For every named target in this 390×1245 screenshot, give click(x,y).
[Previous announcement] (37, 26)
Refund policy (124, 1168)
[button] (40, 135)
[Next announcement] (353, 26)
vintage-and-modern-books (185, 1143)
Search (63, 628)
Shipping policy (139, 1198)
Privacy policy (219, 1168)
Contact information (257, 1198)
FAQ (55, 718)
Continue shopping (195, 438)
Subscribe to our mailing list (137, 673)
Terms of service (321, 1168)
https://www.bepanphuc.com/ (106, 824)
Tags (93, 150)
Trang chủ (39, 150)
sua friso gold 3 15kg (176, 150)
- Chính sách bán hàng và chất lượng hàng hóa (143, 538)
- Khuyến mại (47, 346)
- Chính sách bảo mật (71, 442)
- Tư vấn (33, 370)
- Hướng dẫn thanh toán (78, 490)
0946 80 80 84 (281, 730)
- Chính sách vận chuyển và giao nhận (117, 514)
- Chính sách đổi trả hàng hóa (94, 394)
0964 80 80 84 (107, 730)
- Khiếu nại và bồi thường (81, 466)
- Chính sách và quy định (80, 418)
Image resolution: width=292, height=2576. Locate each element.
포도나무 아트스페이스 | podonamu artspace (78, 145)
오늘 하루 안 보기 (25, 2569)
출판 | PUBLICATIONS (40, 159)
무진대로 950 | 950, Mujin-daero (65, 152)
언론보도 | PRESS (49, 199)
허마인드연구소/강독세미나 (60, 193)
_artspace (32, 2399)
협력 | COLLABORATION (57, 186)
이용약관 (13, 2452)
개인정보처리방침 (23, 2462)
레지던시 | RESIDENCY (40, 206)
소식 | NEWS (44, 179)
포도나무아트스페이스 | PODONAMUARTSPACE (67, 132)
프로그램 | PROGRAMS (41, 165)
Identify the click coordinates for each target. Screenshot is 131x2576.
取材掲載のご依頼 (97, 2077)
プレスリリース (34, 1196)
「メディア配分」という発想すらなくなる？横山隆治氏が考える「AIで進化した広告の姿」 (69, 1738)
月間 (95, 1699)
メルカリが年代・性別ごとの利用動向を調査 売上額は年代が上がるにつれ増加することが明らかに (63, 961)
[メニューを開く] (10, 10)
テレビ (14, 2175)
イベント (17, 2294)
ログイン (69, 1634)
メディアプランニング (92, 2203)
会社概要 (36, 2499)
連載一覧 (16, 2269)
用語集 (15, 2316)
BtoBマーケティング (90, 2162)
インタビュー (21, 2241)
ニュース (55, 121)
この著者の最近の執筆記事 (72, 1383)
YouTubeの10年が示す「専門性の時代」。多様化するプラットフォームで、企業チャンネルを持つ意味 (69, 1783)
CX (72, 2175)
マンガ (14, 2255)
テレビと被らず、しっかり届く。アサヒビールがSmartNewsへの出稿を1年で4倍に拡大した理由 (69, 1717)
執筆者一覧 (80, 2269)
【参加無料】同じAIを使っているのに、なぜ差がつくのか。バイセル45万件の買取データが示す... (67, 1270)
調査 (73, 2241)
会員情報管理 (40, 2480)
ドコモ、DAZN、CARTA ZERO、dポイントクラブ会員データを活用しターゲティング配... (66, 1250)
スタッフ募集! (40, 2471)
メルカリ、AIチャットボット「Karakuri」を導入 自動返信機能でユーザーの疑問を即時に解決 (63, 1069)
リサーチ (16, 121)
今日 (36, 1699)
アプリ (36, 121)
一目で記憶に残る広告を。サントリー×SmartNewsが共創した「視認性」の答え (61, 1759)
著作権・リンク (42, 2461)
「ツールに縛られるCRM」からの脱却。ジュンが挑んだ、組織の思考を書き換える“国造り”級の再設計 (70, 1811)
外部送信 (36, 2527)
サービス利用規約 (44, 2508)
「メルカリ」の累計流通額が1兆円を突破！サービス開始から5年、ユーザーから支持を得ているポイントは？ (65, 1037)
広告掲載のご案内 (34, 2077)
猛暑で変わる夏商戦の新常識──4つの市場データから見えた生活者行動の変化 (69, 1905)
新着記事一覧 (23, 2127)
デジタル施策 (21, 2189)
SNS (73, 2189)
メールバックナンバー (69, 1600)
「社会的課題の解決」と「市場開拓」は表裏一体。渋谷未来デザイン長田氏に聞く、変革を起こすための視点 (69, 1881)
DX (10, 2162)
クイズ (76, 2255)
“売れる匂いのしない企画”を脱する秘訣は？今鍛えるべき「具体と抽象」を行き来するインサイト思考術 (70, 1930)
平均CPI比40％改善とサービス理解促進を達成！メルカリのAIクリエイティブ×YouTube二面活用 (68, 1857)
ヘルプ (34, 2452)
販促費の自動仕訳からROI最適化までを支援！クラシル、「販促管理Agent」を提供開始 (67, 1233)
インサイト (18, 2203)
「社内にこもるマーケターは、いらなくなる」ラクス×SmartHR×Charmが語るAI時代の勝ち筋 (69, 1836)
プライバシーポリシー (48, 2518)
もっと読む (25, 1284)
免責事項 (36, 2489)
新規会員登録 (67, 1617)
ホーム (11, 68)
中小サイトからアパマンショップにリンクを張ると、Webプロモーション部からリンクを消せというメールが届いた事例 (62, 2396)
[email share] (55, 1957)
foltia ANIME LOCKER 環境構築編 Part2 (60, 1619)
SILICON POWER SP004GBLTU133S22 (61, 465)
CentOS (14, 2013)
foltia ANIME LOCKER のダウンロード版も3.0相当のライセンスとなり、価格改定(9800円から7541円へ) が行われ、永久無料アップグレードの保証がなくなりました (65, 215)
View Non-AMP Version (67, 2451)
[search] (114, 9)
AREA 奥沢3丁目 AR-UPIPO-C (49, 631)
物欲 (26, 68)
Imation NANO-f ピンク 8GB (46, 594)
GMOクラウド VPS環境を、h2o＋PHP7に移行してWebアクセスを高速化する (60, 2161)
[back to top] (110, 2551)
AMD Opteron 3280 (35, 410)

━━━━━━

◆ TASK ITEM ◆
There is a run of lines above from the one with "레지던시 | RESIDENCY (40, 206)" to the one with "月間 (95, 1699)"; print exactly that run, both ends included, and nothing else.

◆ SOLUTION TO THE EXERCISE ◆
레지던시 | RESIDENCY (40, 206)
소식 | NEWS (44, 179)
포도나무아트스페이스 | PODONAMUARTSPACE (67, 132)
프로그램 | PROGRAMS (41, 165)
Identify the click coordinates for each target. Screenshot is 131x2576.
取材掲載のご依頼 (97, 2077)
プレスリリース (34, 1196)
「メディア配分」という発想すらなくなる？横山隆治氏が考える「AIで進化した広告の姿」 (69, 1738)
月間 (95, 1699)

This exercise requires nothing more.